Where does the time go? It seems like only yesterday that we were stringing up the twinkling lights of Yuletide, then hiding eggs for Easter and yet here we are once more, saying goodbye to the autumn half-term holiday and, with it, Halloween. Just as I was musing over that thought on my way to work this morning, I was stopped in my tracks as BOO! There, off to the side, on the bank of the river, was a bright orange pumpkin gurning up at me. Its narrow, slitted eyes and sharp-fanged leer suggest that evil may be afoot, and yet…BOO! Another! This one a white ‘ghost’ pumpkin, placed at the base of a sycamore, and completely different to the other with its round ‘O’ of a mouth and upturned eyes perhaps hinting that this unfortunate squash may have been the recipient of its own fright.
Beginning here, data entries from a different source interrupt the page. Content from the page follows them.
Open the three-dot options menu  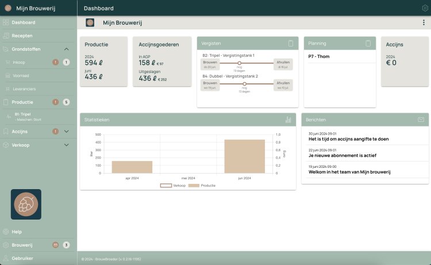(x=424, y=22)
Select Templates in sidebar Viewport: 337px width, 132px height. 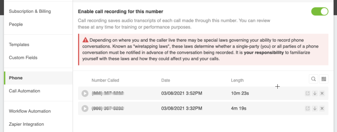(19, 45)
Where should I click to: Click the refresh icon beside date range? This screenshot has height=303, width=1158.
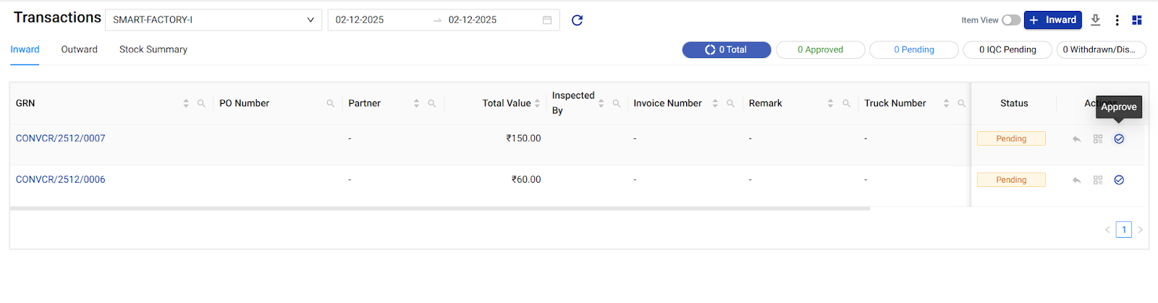(x=577, y=20)
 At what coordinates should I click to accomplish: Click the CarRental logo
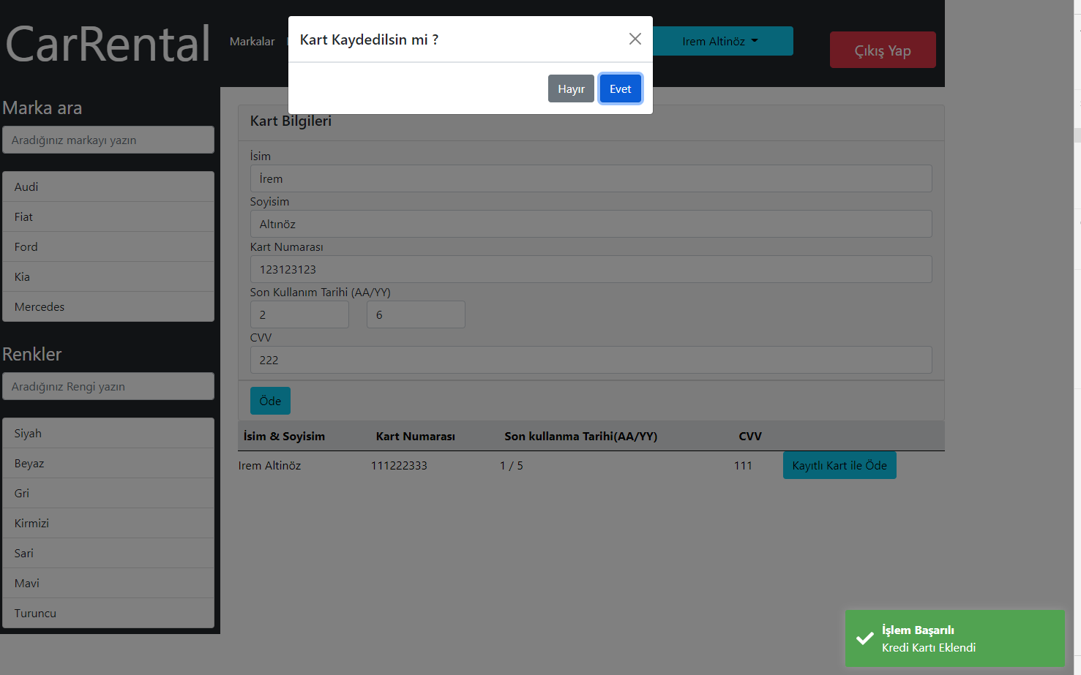[107, 44]
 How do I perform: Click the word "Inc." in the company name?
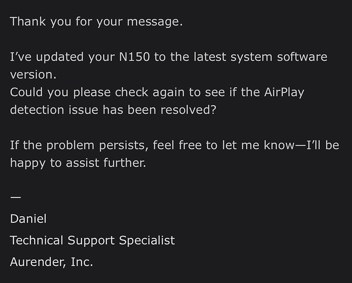[81, 262]
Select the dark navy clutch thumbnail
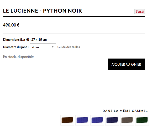 coord(112,120)
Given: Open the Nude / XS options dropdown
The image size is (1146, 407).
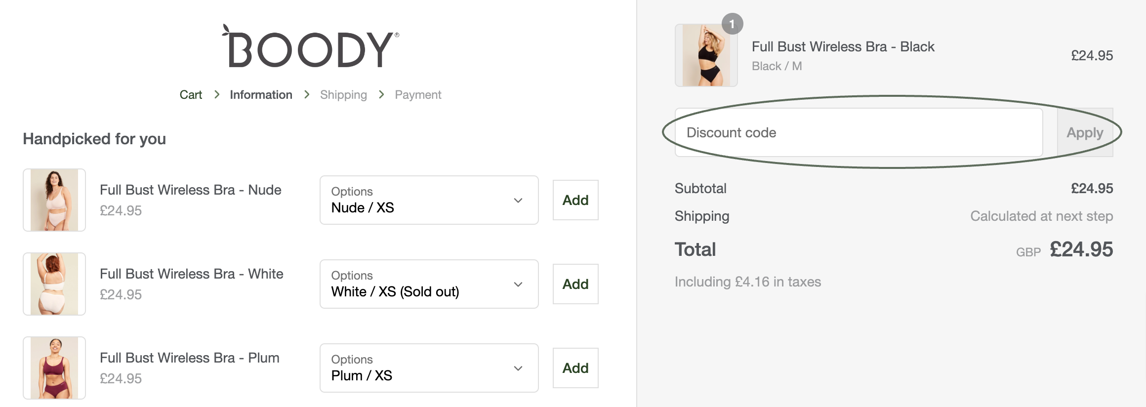Looking at the screenshot, I should point(429,200).
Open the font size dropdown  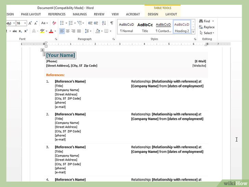[24, 23]
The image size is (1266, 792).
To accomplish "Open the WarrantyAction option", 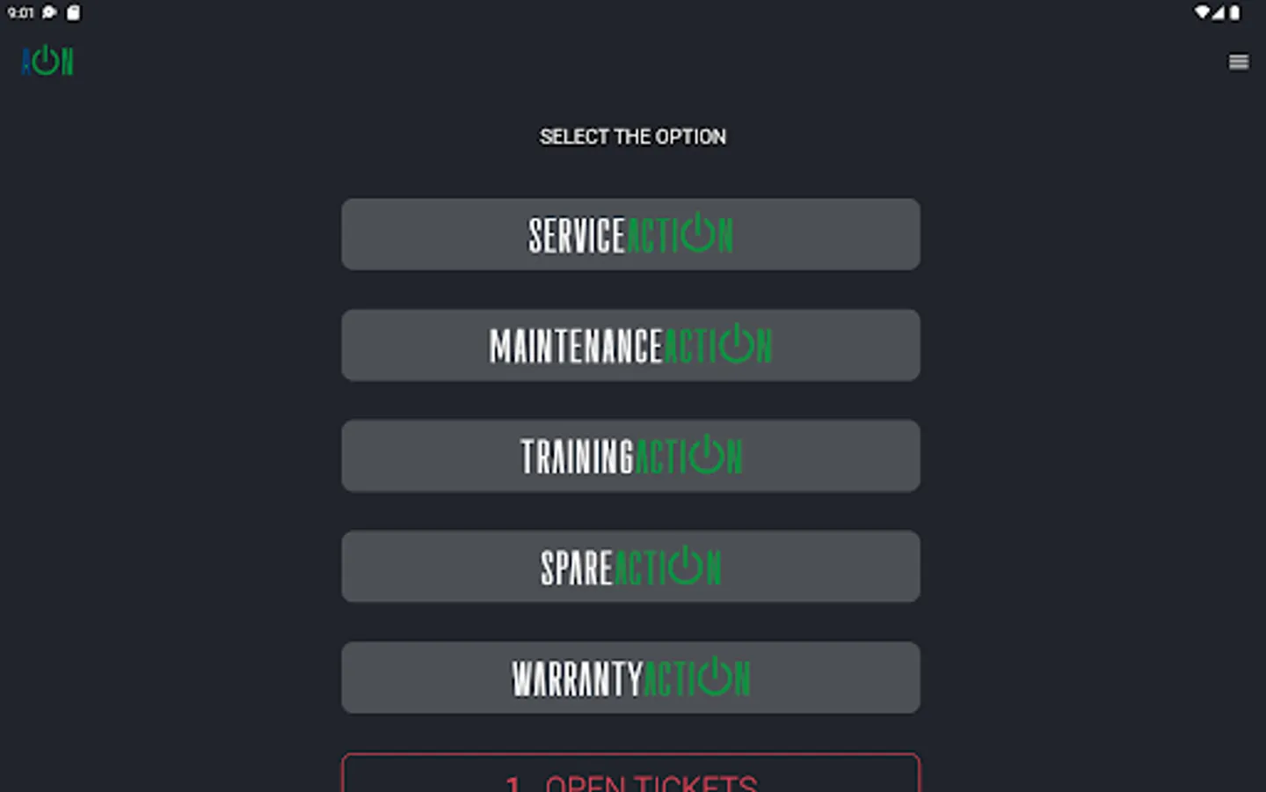I will click(630, 678).
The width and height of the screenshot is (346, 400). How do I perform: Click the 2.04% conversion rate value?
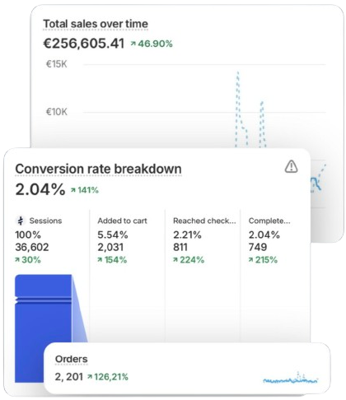40,189
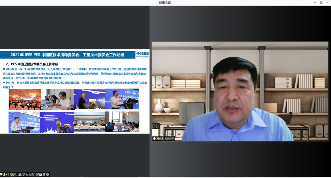Image resolution: width=331 pixels, height=178 pixels.
Task: Click the microphone icon on speaker's video tile
Action: tap(154, 138)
It’s only to be expected, I suppose, as, largely thanks to the efforts of our American cousins, pumpkins, and all things pumpkin-esque have become as synonymous with the golden season as woolly sweaters and woodland walks, to the point that no autumn scene is complete without them. From pumpkin spice, pumpkin pie and pumpkin latte to autumnal or ‘fall’ cafés stacked with pumpkins in YouTube ambient jazz videos, their bright coppery hues reflect from auburn leaves, across oceans and into cultural immortality. But where did it all begin?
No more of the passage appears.